Tasks and exercises:
1. Duplicate a passage from the Mike Dennis interview below. Begin at the words "SP: I guess" and stop after the words "did it work?".
2. Carry the Mike Dennis interview below forward from its last line with the next part of the conversation.

Quoted passage:

Originally published March 1993.

 

Mike Dennis was born in 1948 and marched with the Rebel Devil Drum and Bugle Corps of Elkton, Maryland in 1964 and Blue Rock Drum and Bugle Corps of Wilmington, Delaware from 1965 through 1968. He began instructing Blue Rock from 1969 through 1973, moving on to the Philadelphia PAL (Police Athletic League) Drum Corps in 1974.

 

After helping the PAL Drum Corps reach the American Legion Championships, he moved on to the Crossmen in 1975. Two years later the Crossmen won the American Legion Na­tional Championship and made it into DCI Finals for the first time.

 

Dennis retired for "the first of about a half dozen times" in 1977, but reentered the Crossmen organization when the corps prepared to fold in 1985.

 

As the vice president [and eventually president] of the Crossmen’s Board of Directors, Dennis helped oversee the phenomenal comeback of the Crossmen during the 1980s that continues today. Dennis remained with the corps until the end of the 1991 season.

 

In the late 1960s and early 1970s, Dennis was a music student studying at the Berklee College of Music in Boston. An interest in the acoustics of music led him to take courses on acoustics at the Massachusetts Institute of Technology in Boston.

 

With three different degrees in music and several graduate degrees, Dennis went on the road to perform, but found that he didn't really want to earn his living doing his music. Subsequently, he got a "regular day job" and has been working his way up the ladder ever since.

 

Dennis is currently Vice President of Consulting for a company called Science Center International of Philadelphia, a Japanese­American joint venture that does international trade consulting. Dennis helps representatives of American firms find business opportunities in Europe and the Far East. He also brings companies from outside the United States to help them get started in America.

 

This interview took place on January 12, 1993.

 

 

SP: You've been into bugle alteration and modification for a very long time.

 

MD: What I've been trying to do is take things that ought to be made into lamps and make them musical instruments.

 

SP: OH YEAH!

 

MD: In 1968, Drum corps went from approving the G-D bugle to approving the G-F bugle. I traveled up and down the East coast of the United States with a torch and a hacksaw converting instruments from G-D to G-F. So, my affinity of tearing things apart and then putting them back together is not brand new.

 

SP: I guess it was almost a necessity at that time.

 

Blue Rock of Wilmington, Delaware (photo from a vintage Fleetwood album cover).

MD: Well, if you wanted to get something done, you sometimes had to use "creative means." I will even admit now-since it is past the statute of limitations-that in 1968, the drum corps that I was with had mellophones in the key of D. Mellophones in D have never been legal and were never "Kosher" and we only used them for one year, but we had horns custom converted in the key of D so that we could actually have a "middle voice" in the middle of the ensemble.

 

SP: How well did it work?

 

MD: It worked fine and we made it through an entire season without getting caught!

Data extract:
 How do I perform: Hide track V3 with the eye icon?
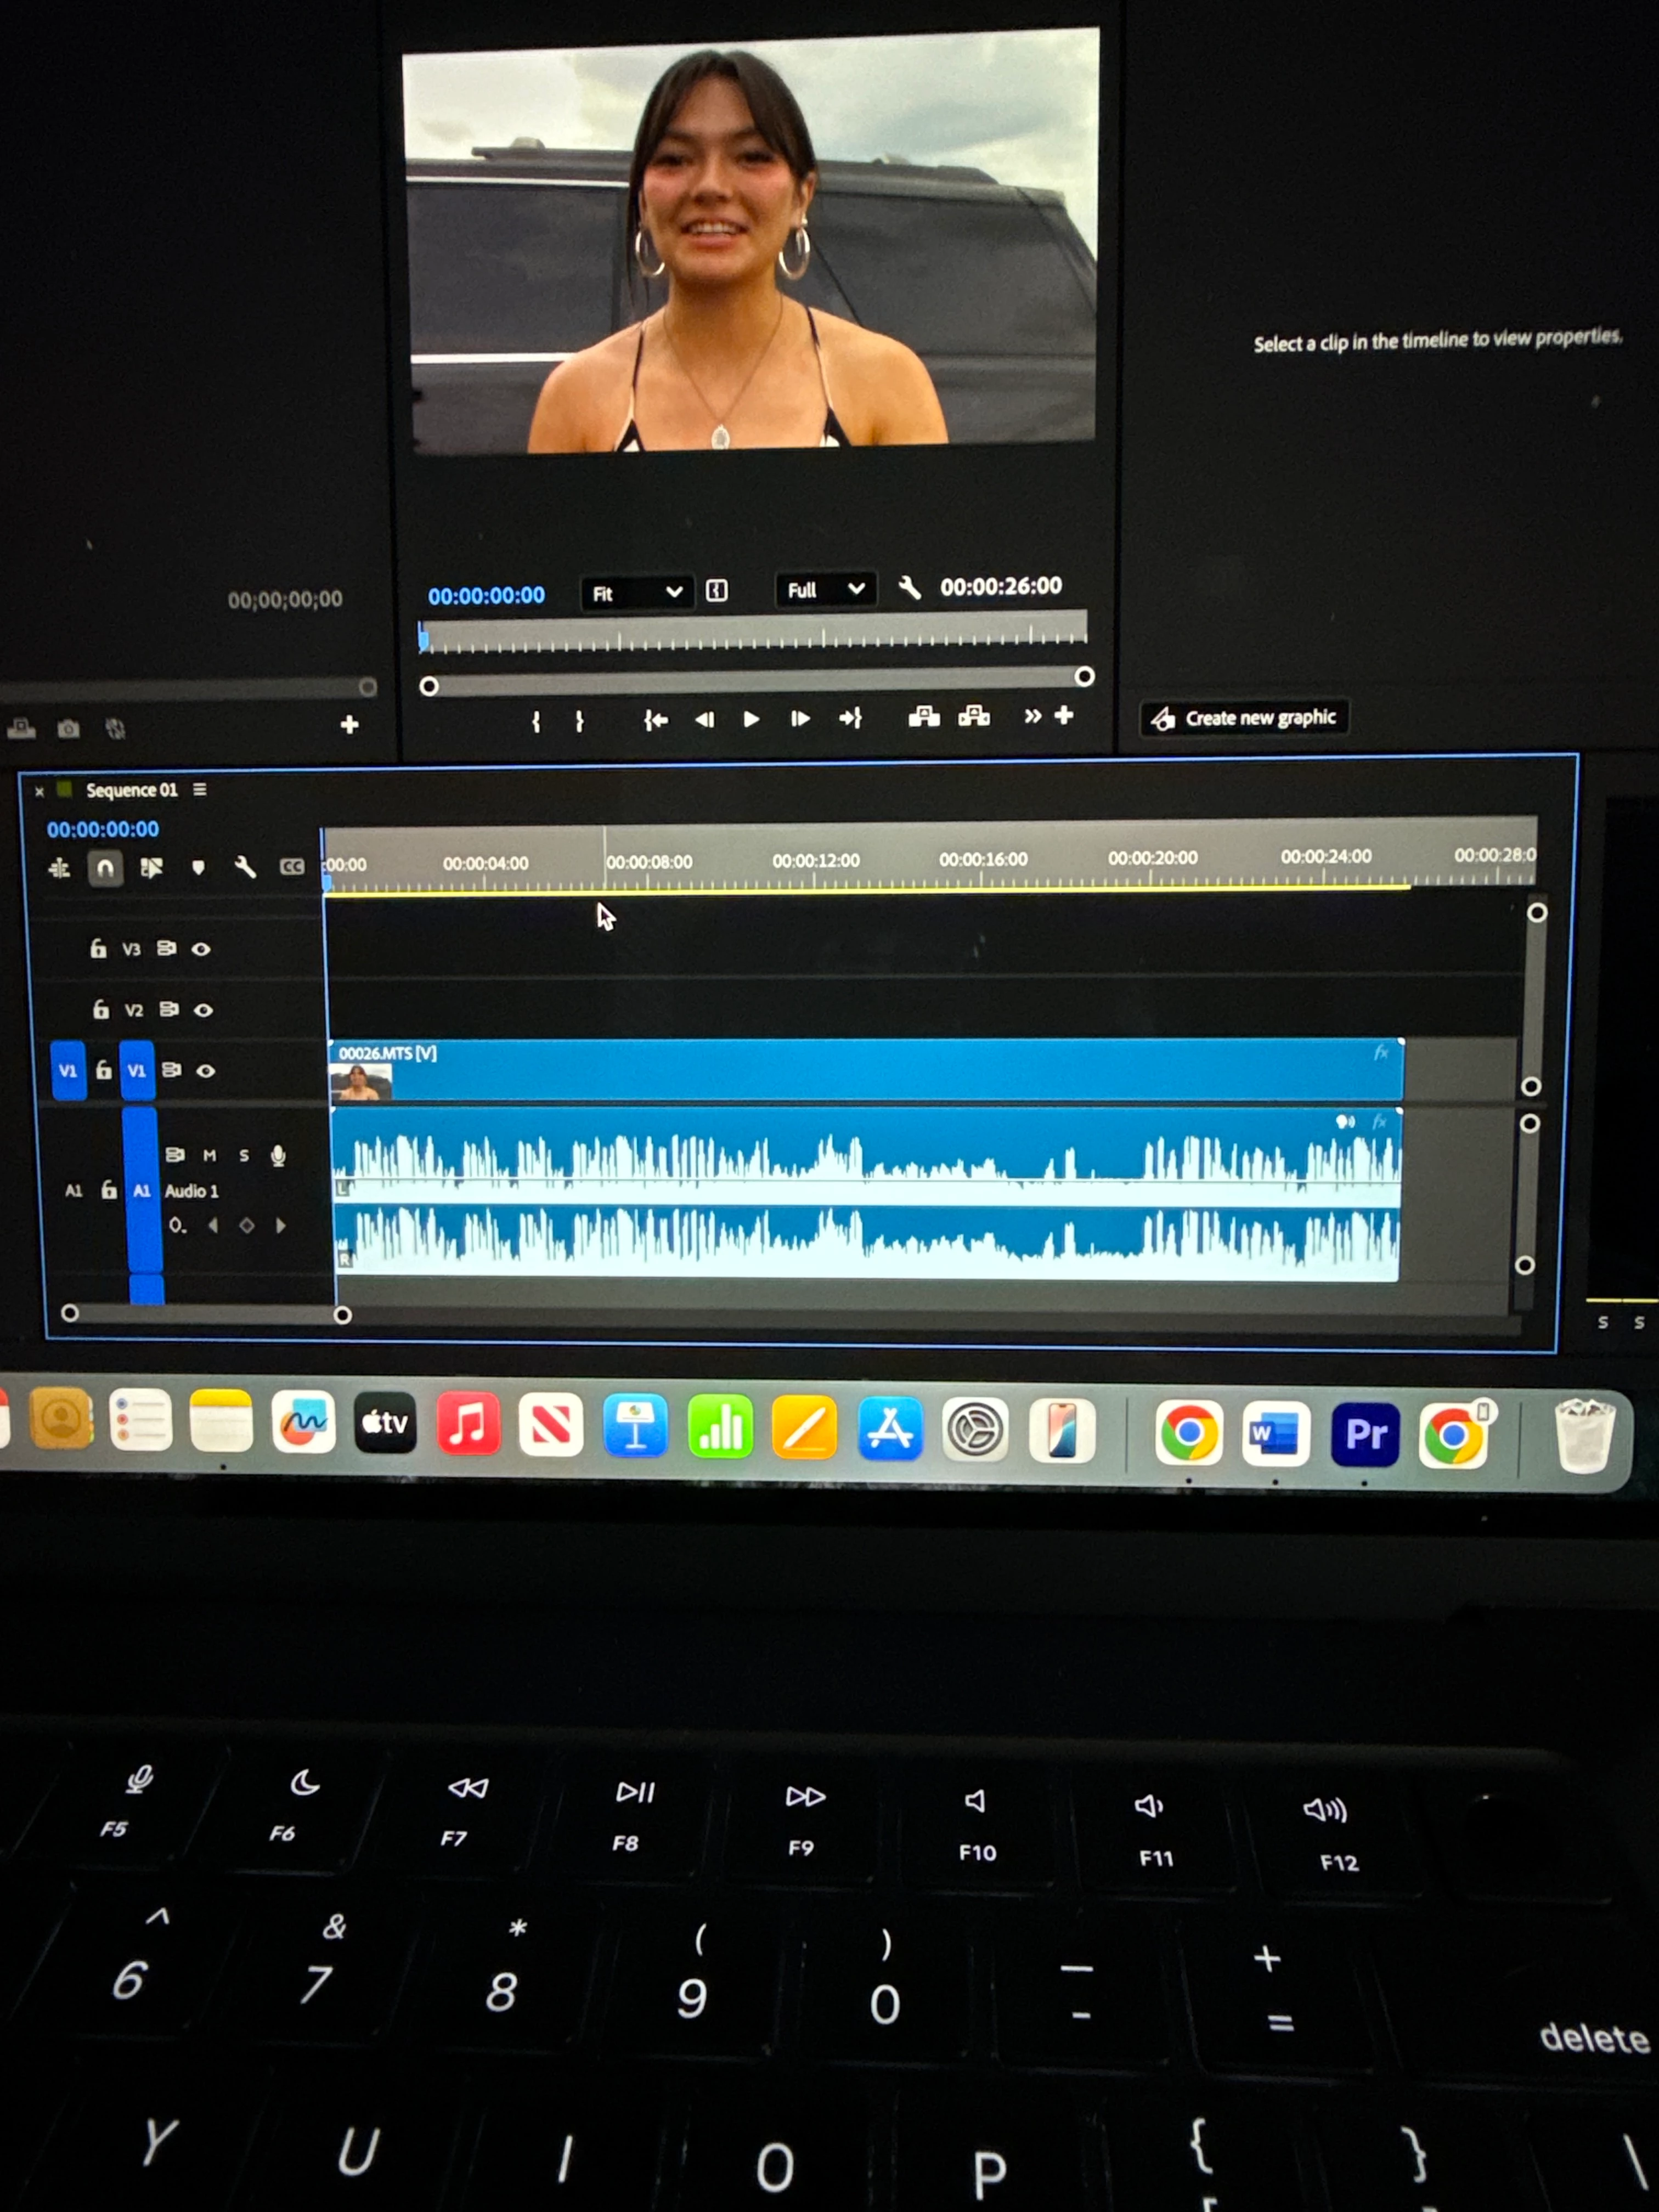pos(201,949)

Task-by-task results:
1.
SP: I guess it was almost a necessity at that time.

 

Blue Rock of Wilmington, Delaware (photo from a vintage Fleetwood album cover).

MD: Well, if you wanted to get something done, you sometimes had to use "creative means." I will even admit now-since it is past the statute of limitations-that in 1968, the drum corps that I was with had mellophones in the key of D. Mellophones in D have never been legal and were never "Kosher" and we only used them for one year, but we had horns custom converted in the key of D so that we could actually have a "middle voice" in the middle of the ensemble.

 

SP: How well did it work?

2.
 

SP: Some things are worth the electric chair. What were some of the more common modifications you did to bugles during the 1960s and 1970s?

 

MD: Most of what I tried to do was create the ability to play another note on the horn or to playa particularly bad note on the horn a little better. It didn't matter how many notes I had on the instrument as long as I was missing a couple, it always limited me as an arranger with what key I could write or what I could do with the instrument For example, in the days where drum corps allowed you one piston valve, a rotary and/or a slide, almost all my horns had a piston, a rotary and a slide. We would buy the horns with slide adapters on them and mount rotary valves on the slide adapters. Consequently, we had an extra A-flat that nobody else had.

 

SP: Is there one overwhelming problem with having the entire brass choir in the same key?

 

MD: The biggest acoustical problem is the fact that there really is no middle voice. What we've got is a soprano voice with a bunch of different colors to it; a baritone voice with a couple of colors to it and a "tuba" voice with the contras. What we're seriously lacking, if you stop to think about it, is the middle voice. Whether you do it with a French horn or a mellophone, you're still an octave apart. If I use French horns, which could easily play in the baritone register and begin to come up out of it so we could avoid all the notes that are bad on the instrument because of acoustics. The ninth, eleventh, and thirteenth partials are the parts of the horn which are horribly out of tune. Unfortunately, those partials are the notes that end upright in the "middle" of the horn's register and end up being used the most 50, I now have an instrument where the worst notes on the horn are "acoustically" where I make them play all the time. That doesn't work.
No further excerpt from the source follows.